Chimoio (Moçambique), 04 Ago (AIM) – A acção humana e os factores naturais estão a colocar em risco várias espécies de animais e plantas endémicas existentes no Parque Nacional de Chimanimani (PNC), localizado no distrito de Sussundenga, província de Manica, centro de Moçambique.
Entre as espécies ameaçadas figuram animais de grande e pequeno porte, nomeadamente elefantes-de-montanha, antílopes, águia-marcial, pangolins, morcegos, borboletas, gafanhotos e a ave Apalis chirindensis, entre outras, cuja sobrevivência está comprometida devido à pressão das actividades humanas e aos efeitos das mudanças climáticas.
A informação foi avançada hoje (04) pelo administrador do Parque Nacional de Chimanimani, Lionel Massicame, durante a XIII Sessão Ordinária do Conselho de Representação do Estado, realizada na província de Manica.
Segundo Massicame, para além da fauna, o parque alberga igualmente diversas espécies de plantas endémicas vulneráveis e ameaçadas, destacando-se Vernonia muelleri muelleri, Impatiens salpinx, Basananthe parvifolia e Promerops gurneyi, entre outras.
“Até à realização do censo da biodiversidade foram identificadas e classificadas cerca de 1.490 espécies de animais e plantas.
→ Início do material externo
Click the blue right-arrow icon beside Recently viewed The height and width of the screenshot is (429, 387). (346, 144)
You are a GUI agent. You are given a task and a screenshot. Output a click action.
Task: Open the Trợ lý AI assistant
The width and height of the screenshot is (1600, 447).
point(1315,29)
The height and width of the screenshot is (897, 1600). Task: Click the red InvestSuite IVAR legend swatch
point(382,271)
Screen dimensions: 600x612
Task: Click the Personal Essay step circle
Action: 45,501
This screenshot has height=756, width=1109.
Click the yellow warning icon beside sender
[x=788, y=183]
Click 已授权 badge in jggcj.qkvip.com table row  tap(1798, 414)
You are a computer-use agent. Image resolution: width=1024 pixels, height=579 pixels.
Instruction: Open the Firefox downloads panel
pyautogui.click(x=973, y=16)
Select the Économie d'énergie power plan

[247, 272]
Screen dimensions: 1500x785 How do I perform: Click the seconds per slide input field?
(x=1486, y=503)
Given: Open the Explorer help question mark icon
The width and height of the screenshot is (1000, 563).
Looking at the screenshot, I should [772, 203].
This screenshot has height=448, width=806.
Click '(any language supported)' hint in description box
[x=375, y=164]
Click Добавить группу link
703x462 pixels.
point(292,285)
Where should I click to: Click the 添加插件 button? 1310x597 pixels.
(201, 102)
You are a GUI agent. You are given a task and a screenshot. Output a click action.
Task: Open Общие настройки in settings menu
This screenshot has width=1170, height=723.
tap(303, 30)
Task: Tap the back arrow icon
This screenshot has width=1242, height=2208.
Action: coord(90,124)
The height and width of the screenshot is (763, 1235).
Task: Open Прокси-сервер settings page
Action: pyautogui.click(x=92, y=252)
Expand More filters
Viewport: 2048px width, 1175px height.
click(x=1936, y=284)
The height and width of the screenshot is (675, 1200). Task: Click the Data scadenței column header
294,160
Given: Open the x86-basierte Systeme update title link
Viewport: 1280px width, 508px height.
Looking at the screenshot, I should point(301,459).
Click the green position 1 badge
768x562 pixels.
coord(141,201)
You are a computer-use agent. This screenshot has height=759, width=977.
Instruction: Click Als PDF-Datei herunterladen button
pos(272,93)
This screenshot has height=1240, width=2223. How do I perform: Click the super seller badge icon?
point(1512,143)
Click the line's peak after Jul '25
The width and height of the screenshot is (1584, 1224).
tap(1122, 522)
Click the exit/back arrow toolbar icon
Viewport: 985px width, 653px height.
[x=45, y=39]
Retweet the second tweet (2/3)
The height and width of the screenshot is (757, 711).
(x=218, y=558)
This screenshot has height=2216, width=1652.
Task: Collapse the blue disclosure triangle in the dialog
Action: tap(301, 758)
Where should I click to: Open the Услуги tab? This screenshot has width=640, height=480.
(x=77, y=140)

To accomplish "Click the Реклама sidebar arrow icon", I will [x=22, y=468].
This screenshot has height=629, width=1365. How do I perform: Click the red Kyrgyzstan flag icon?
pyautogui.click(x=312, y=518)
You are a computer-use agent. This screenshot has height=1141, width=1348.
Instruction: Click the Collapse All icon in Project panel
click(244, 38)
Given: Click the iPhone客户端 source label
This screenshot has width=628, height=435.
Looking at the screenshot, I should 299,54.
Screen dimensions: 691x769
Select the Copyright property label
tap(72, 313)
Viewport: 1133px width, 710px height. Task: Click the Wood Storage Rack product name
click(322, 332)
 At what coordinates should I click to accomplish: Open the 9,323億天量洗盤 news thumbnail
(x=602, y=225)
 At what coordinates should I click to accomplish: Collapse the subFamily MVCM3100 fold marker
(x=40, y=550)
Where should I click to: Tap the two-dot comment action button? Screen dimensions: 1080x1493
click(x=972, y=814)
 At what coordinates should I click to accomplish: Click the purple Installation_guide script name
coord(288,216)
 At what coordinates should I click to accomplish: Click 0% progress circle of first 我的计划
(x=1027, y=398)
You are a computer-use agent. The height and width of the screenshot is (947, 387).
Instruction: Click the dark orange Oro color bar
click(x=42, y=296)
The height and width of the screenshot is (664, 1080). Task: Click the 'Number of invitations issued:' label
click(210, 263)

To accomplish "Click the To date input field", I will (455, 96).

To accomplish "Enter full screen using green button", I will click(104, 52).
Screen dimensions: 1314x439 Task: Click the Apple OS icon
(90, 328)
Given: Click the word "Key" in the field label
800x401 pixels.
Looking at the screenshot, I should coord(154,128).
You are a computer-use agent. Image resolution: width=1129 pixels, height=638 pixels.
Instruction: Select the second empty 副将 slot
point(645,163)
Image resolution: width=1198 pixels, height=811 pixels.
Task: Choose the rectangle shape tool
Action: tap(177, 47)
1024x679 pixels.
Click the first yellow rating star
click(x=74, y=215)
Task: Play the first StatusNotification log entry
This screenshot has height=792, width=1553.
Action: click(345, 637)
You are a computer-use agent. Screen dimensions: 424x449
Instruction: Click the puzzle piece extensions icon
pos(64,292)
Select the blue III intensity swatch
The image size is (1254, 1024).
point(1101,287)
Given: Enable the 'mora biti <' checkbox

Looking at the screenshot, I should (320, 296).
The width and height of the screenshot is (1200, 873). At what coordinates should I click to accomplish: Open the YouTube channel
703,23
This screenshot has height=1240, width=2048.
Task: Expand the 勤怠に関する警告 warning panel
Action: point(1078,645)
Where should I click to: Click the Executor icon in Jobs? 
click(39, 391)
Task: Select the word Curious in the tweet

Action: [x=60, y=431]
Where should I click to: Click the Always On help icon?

Destas, 1.043 pertencem à fauna e 447 à flora. Algumas destas espécies poderão desaparecer se não forem reforçadas as medidas de conservação”, advertiu.
O responsável esclareceu, contudo, que o risco não abrange todas as espécies existentes no parque.
“Estas são as espécies identificadas em todo o parque. Apenas algumas encontram-se em situação de ameaça”, precisou.
Entre os principais factores que colocam em perigo a biodiversidade do Parque Nacional de Chimanimani, Massicame apontou a mineração, as queimadas descontroladas, a caça furtiva, a agricultura itinerante e os eventos extremos associados às mudanças climáticas.
Para fazer face a estes desafios, explicou que a administração do parque tem intensificado patrulhas de fiscalização para combater a caça furtiva e as queimadas, bem como acções de sensibilização dirigidas às comunidades residentes na zona tampão, incentivando práticas responsáveis de agricultura e mineração.
“É um trabalho conjunto entre Moçambique e o Zimbabwe, uma vez que o parque estende-se aos dois países. Por isso, as acções de conservação são desenvolvidas de forma coordenada pelas autoridades dos dois Estados”, afirmou.
O Parque Nacional de Chimanimani, anteriormente designado Reserva de Chimanimani, foi criado ao abrigo do Decreto n.º 34/2003, de 19 de Agosto, tendo sido recategorizado pelo Decreto n.º 43/2020, de 17 de Junho, com o objectivo de salvaguardar um habitat único, caracterizado por uma elevada biodiversidade e um alto nível de endemismo.
A área protegida visa igualmente preservar o Maciço de Chimanimani, onde nascem 44 cursos de água que alimentam diversos rios que atravessam a província de Manica e outras regiões do país.
É igualmente nesta área que se localiza o Monte Binga, com 2.436 metros de altitude, o ponto mais elevado de Moçambique. Chimanimani é ainda considerado um importante património histórico e cultural.